Within stratified analyses, the inverse relationship between a “healthy” protein pattern and the risk of mortality appeared to be significant among individuals with a BMI less than 30 kg/m2, never or former smokers, individuals who engaged in physical activity, individuals who did not use insulin, and those with a diabetes duration of less than 3 years. This suggests that beneficial effects of a healthy dietary protein pattern could be amplified by additional healthy lifestyle-related behaviors or may be particularly evident among patient with better prognosis. For “red meat and egg” dietary protein pattern, we found that the negative effects of the “red meat and egg” dietary protein pattern may be exacerbated when combined with other unhealthy habits like smoking and alcohol drinking.

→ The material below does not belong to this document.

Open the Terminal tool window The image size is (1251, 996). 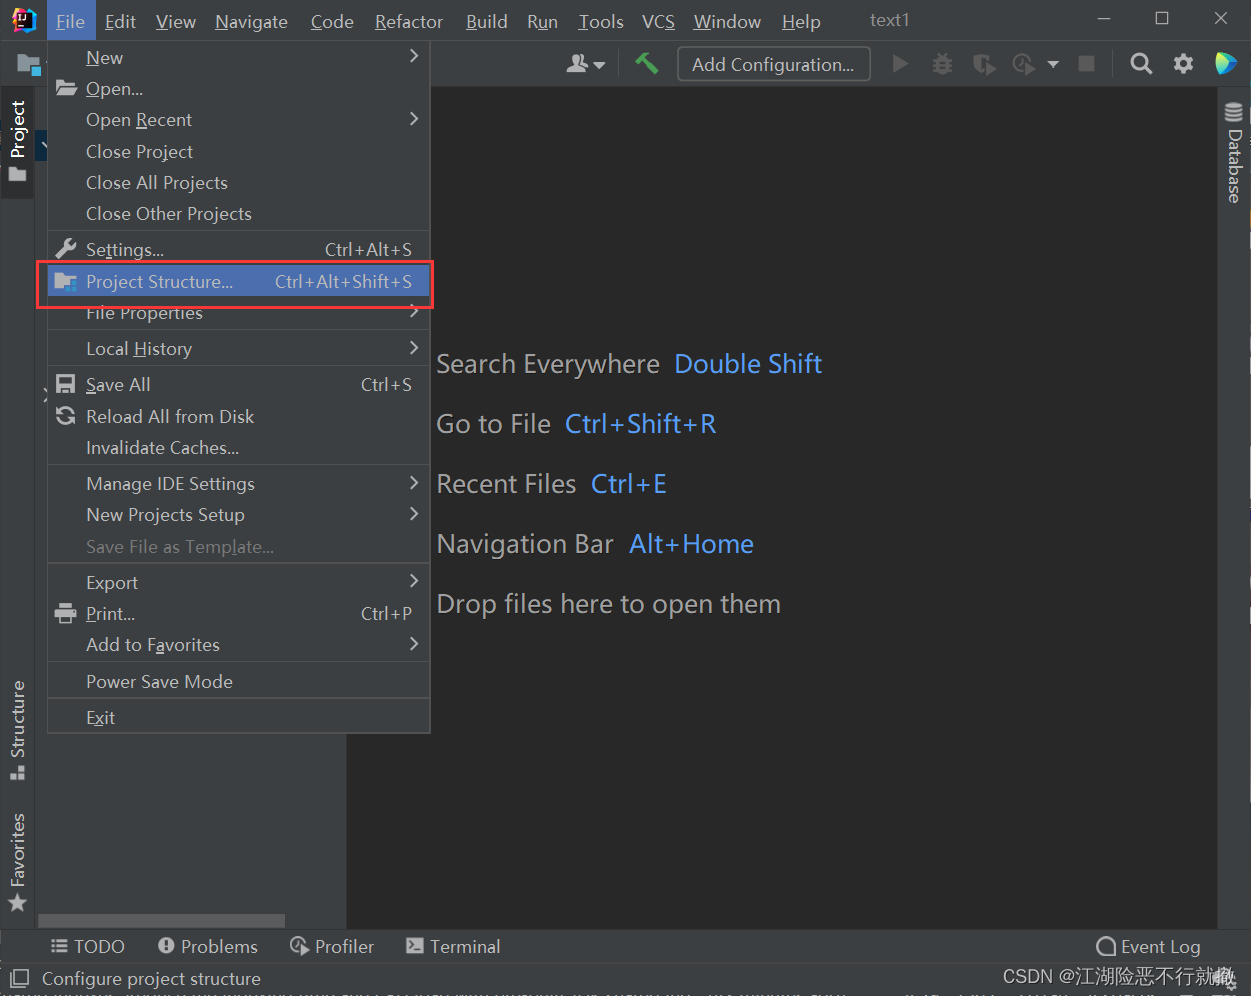click(452, 946)
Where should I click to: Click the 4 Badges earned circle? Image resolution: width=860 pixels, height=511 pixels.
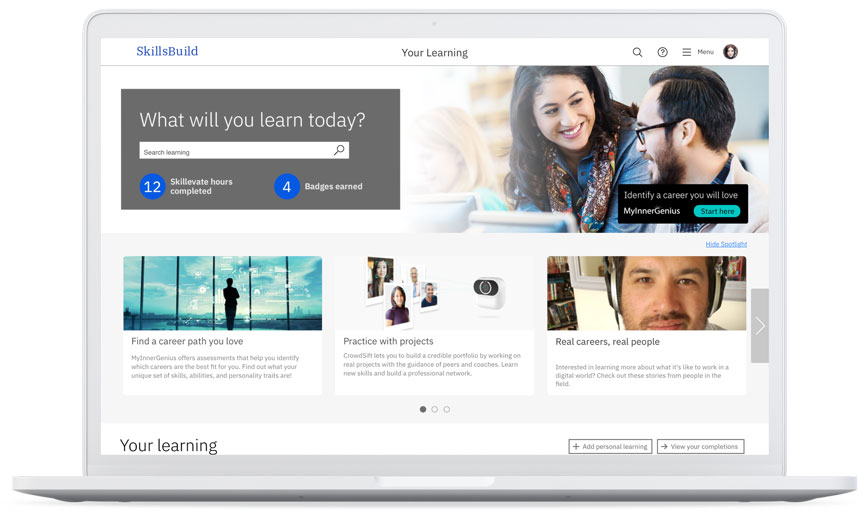pyautogui.click(x=287, y=186)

Current recommendations for patients with type 2 diabetes available in existing guidelines encourage the choice of plant-based dietary sources of proteins34,35,36; however, their recommendations are mostly based on the data from the general population, or mainly derived from intervention studies that focused on surrogate markers. Although short-term randomised trials have suggested that replacement of animal proteins with plant proteins may slightly improve HbA1c and FPG in patients with type 2 diabetes10, the long-term consequences of dietary protein intake in patients with type 2 diabetes have been inconsistent. Therefore, there is a pressing need to presenting high-quality evidence on the association between dietary proteins and all-cause mortality risk in patients with type 2 diabetes. Our research provides corroborative evidence that aligns with existing guidelines advocating for an increase in the consumption of animal-based proteins while advising a reduction in the intake of proteins derived from red meat, particularly processed meat34,35,36.

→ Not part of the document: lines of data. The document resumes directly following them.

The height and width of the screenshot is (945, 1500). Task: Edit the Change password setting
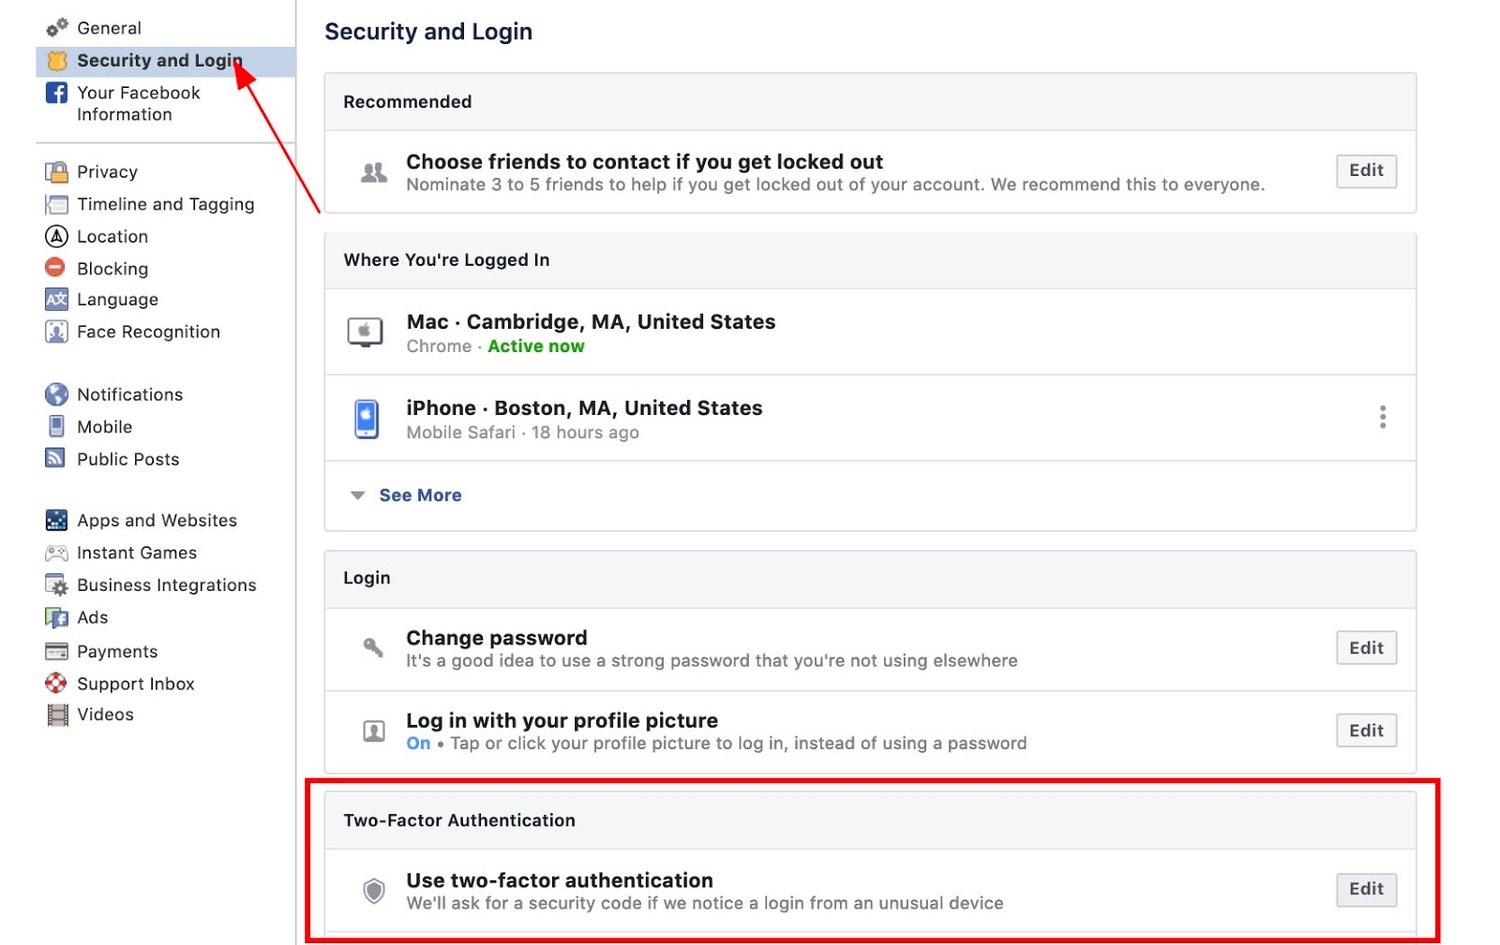pyautogui.click(x=1366, y=648)
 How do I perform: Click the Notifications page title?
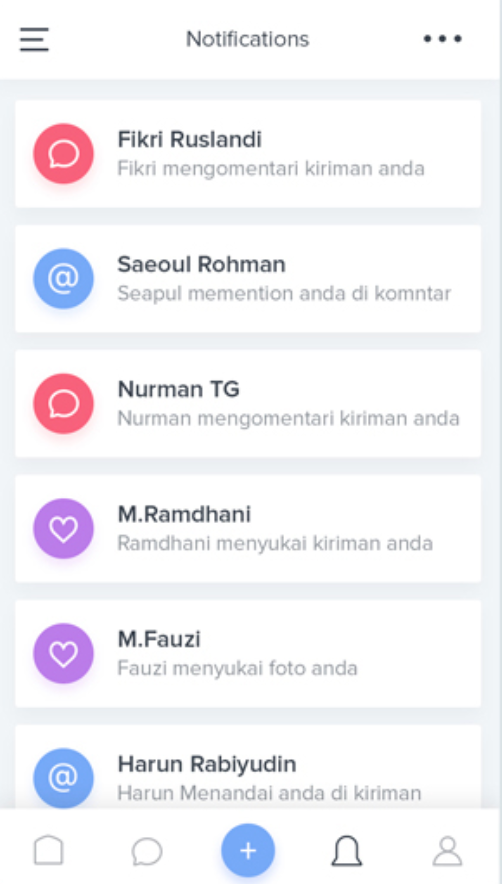[248, 39]
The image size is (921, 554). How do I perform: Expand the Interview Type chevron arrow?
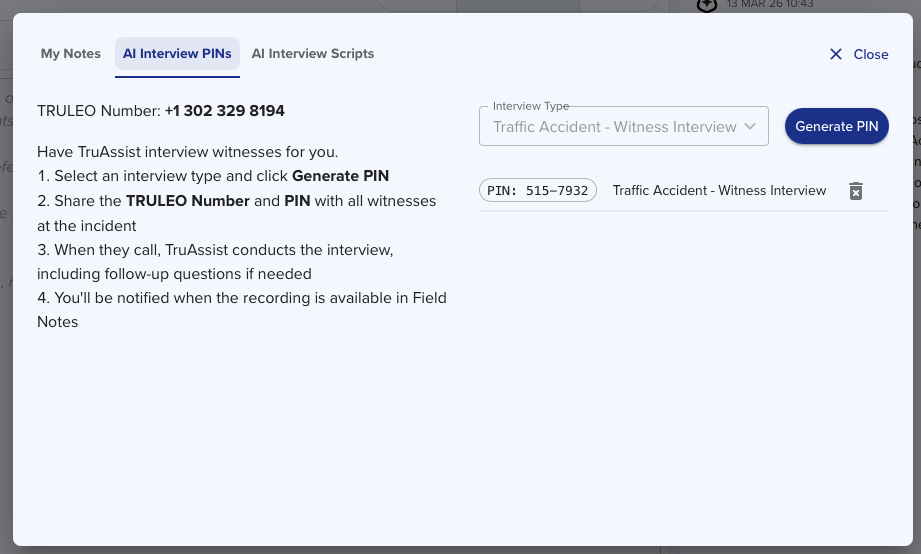click(750, 127)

Our study is strengthened by the inclusion of a nationally representative sample of patients with type 2 diabetes from the continuous NHANES data from 1999 to 2018. Furthermore, we limited our analyses to patients with reliable dietary recalls, conducted multiple subgroup and sensitivity analyses, and controlled for a wide array of potential confounders including sociodemographic variables, lifestyle factors, glycemic control, blood lipids, diabetes duration, and insulin usage. Certain limitations have the potential to influence the outcomes of our research findings. First, despite utilizing data from a prospective cohort study, the observational design of the study prevented the establishment of causality. Additionally, self-administered dietary evaluation instruments like dietary recalls are prone to measurement errors. Furthermore, dietary evaluations were conducted only once at the beginning of the study, therefore, any possible alterations in dietary habits throughout the duration of the study were not considered. Finally, it is important to consider the potential impacts of unidentified and residual confounding factors while interpreting the findings.

Conclusions

The prospective cohort study we conducted on patients with type 2 diabetes who were part of continuous NHANES from 1999 to 2018 revealed that a higher adherence to a dietary pattern abundant in proteins from fruits, fish, nuts, seeds, and legumes, while being low in red meat protein, may be linked to a reduced risk of mortality in individuals with type 2 diabetes. Greater adherence to “red meat and egg” dietary protein pattern was linked with an increased risk. Further longitudinal studies are required to validate our results and identify beneficial sources of dietary protein for individuals with type 2 diabetes.